Does he seem like he’s recovering? To quote again from Jim Coyle, “There was nothing of the vitality and enthusiasm that most rehab grads have on release, the gratitude for a new lease on life, the eagerness to get on with showcasing the new and improved us. He seemed like someone who had just lost his best friend. … he seemed still to be grieving.” We must now consider the possibility that Rob Ford was able to sustain his exuberance and civic engagement in the face of constant and vicious attacks not in spite of but because of his substance use. What seemed like a politically expedient move — admitting to a non-existent addiction so as to follow a simple narrative and regain public trust — has now failed. His recovery was a lie, and he has been made weaker by the effort. It may be that without the stimulating secret to his powers he will simply fade away. More likely, however, is that we have not yet born witness to the great and terrible fruition of his monstrosity, and he will soon return to shock us all once more.

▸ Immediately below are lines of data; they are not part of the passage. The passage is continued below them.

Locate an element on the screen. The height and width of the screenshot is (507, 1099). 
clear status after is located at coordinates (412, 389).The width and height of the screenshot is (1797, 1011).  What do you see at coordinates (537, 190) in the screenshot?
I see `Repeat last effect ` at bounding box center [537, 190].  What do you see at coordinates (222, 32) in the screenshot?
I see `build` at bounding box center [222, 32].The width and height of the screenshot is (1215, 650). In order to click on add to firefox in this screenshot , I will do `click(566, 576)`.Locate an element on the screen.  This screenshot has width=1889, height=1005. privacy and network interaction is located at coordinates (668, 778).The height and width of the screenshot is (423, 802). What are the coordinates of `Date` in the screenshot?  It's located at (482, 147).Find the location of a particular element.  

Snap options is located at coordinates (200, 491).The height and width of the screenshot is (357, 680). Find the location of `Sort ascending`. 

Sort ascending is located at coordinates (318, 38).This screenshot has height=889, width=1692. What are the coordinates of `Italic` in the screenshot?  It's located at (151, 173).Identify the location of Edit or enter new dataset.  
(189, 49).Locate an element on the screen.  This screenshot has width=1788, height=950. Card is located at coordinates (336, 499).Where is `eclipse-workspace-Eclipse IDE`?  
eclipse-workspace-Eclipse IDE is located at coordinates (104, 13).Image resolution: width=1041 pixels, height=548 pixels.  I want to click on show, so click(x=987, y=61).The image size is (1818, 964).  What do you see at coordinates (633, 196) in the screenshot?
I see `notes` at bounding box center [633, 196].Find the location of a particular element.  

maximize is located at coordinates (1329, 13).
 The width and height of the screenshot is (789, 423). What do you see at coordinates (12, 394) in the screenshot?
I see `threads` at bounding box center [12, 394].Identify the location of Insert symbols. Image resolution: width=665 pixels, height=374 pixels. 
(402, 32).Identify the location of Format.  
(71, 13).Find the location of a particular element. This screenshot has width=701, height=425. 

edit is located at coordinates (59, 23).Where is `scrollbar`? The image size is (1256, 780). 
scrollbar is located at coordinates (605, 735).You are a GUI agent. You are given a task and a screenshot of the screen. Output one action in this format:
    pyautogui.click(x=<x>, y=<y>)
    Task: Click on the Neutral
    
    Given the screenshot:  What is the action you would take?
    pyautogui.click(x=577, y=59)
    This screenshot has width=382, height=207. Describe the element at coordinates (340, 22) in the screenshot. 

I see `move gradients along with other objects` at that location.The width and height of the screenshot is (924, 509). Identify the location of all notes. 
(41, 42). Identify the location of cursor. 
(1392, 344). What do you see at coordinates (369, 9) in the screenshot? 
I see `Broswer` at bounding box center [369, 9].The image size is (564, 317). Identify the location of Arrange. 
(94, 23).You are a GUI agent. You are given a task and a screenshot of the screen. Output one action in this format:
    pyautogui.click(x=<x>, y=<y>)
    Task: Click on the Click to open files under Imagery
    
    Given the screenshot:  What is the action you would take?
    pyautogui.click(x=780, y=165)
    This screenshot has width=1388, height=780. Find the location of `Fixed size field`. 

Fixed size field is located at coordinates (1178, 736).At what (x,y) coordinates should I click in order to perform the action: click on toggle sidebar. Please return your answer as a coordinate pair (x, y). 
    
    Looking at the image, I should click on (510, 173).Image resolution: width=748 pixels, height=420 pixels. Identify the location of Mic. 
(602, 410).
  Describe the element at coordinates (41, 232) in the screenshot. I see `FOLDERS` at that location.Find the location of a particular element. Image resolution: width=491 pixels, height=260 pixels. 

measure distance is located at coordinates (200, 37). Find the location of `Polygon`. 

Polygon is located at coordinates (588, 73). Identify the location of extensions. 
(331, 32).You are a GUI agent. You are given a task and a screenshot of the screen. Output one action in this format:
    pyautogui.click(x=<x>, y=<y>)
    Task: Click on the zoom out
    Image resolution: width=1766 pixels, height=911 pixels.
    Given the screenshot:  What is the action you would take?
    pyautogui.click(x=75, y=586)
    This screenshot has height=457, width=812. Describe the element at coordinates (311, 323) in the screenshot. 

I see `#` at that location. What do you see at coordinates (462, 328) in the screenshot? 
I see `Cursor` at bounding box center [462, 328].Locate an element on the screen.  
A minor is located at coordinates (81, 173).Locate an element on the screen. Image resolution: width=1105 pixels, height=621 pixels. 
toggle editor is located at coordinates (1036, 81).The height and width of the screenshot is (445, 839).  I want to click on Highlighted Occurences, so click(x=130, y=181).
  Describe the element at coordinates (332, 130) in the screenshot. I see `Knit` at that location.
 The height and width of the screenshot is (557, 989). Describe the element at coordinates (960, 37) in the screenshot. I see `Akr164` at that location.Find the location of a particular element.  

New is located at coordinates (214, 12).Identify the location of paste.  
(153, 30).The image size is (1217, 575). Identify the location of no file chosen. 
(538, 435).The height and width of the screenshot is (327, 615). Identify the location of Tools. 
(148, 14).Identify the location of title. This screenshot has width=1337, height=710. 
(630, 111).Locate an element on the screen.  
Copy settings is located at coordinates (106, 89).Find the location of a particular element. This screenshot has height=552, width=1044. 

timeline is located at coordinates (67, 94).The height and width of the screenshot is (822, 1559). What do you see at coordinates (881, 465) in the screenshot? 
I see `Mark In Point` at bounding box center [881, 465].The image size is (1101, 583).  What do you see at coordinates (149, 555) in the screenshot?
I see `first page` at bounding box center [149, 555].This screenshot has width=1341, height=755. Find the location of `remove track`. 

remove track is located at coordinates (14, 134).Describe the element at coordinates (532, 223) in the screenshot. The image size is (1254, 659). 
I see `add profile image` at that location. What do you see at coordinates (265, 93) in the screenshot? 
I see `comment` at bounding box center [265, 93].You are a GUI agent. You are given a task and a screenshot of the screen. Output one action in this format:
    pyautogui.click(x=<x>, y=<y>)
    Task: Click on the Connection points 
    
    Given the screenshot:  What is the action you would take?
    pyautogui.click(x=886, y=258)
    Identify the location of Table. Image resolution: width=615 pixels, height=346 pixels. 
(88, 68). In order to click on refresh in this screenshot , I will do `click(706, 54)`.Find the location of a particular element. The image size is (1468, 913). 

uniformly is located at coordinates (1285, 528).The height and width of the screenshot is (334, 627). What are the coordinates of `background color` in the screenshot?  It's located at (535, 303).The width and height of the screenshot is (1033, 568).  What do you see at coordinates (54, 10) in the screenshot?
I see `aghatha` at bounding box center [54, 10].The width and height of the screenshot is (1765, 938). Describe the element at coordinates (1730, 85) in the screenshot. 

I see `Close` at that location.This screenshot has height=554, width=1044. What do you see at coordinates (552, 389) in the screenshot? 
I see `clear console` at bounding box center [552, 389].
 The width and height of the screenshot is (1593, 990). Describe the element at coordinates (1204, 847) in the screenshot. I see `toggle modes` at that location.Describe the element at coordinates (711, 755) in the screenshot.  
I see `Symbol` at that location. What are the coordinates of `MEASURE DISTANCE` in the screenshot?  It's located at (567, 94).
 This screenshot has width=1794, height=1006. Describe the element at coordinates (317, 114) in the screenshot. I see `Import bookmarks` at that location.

I can only hope that he will not do so in a way that is materially damaging to this fair city, and that he will not regain power in the upcoming election. Vote Sketchy.
If the purpose of a monster is to show unrealised possibilities for greater understanding hidden in the cracks between categories, what promises lie hidden within the ample flesh of our notorious mayor? The (well founded) accusations of racism on his part, combined with condemnation expressed towards him for associating with poor black people, perhaps, hold the key. By indulging wilfully in what we wrongly assumed was reserved for the underclass, he has crossed a boundary, forcibly inserting black poverty and drug use into the branding of a “post racial” city in the throes of gentrification. Here, as elsewhere, race continues to inform practices of marginalisation. We have supported policies of genocide against First Nations, and we have allowed the descendants of slavery to be enslaved once again under completely false pretences, blamed for the problems endemic in their communities, problems which stem from structural forces which meanwhile buoy the status of middle and upper class white Americans and Canadians such as Rob Ford. Perhaps, instead of constantly falling over ourselves to express disingenuous sympathy for Rob Ford’s “condition,” we should work to change the systemic factors responsible for establishing the narrative by which we have misjudged his conduct. Addressing endemic poverty among marginalised populations is a daunting problem and will not be simple, nor will it happen without resistance, yet it is necessary. Allow me therefore to close with two concrete suggestions for how to move forward:
1) Abolish the prison system, and pay reparations to those who’ve borne its abuses.
2) Design and implement a mincome-type system to eliminate poverty.